Una macchia scura di grandi dimensioni
di Redazione
Scicli – Grandi, nere, brutte. Due chiazze sono apparse, ieri a mezzogiorno, nello specchio d’acqua antistante le frazioni di Cava d’Aliga, in territorio di Scicli, e Marina di Ragusa.
Prima una diceria, la notizia di un presunto inquinamento da reflui, poi l’allarme vero e proprio. Il forte vento e il moto ondoso importante che hanno funestato le coste non sono riusciti a “sciogliere” la chiazza nerastra.
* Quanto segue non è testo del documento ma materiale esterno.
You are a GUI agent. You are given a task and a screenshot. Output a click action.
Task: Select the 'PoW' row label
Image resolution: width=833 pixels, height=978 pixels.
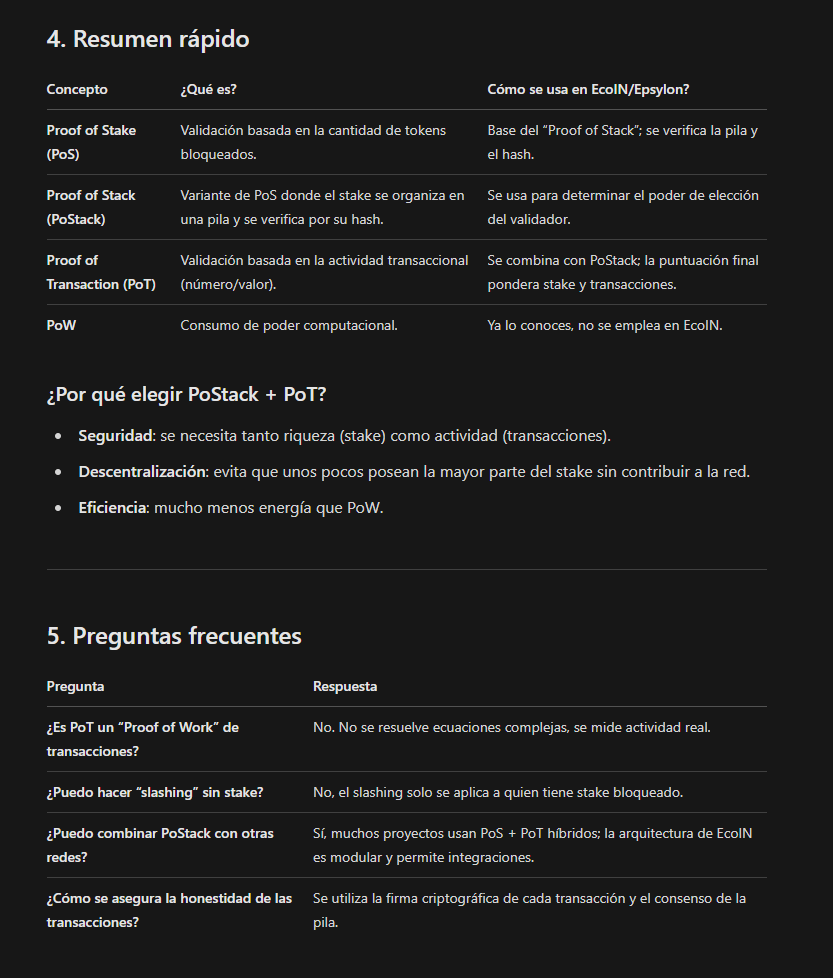[61, 326]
La persistenza della macchia in mare nonostante la forza dei flutti aveva fatto propendere per l’ipotesi di residui oleosi, petroliferi forse.
Sul posto si sono recati immediatamente il sindaco di Scicli, Franco Susino, e il commissario straordinario del Comune di Ragusa, Margherita Rizza. I due amministratori hanno chiesto l’intervento dell’Arpa di Ragusa, i cui tecnici, grazie alla collaborazione della Capitaneria di Porto di Pozzallo, hanno effettuato parecchi prelievi in più punti del tratto di mare antistante Cava d’Aliga e Marina di Ragusa.
Nel tardo pomeriggio gli esiti delle analisi dell’Arpa. E’ stato il sindaco di Scicli, Franco Susino, a rasserenare l’opinione pubblica: “In merito all’allarme suscitato oggi dalla presenza di una chiazza nel mare di Cava d’Aliga, il sindaco di Scicli, Franco Susino, comunica che nel tardo pomeriggio di oggi l’Arpa di Ragusa ha reso noti i risultati delle analisi prontamente compiute.
Non si tratta di inquinamento da idrocarburi, come temuto in un primo momento, ma di residui organici prodotti dal mare: sabbia e limo. La violenta mareggiata ha prodotto questo risultato visivo di grande impatto ma di nessuna pericolosità”.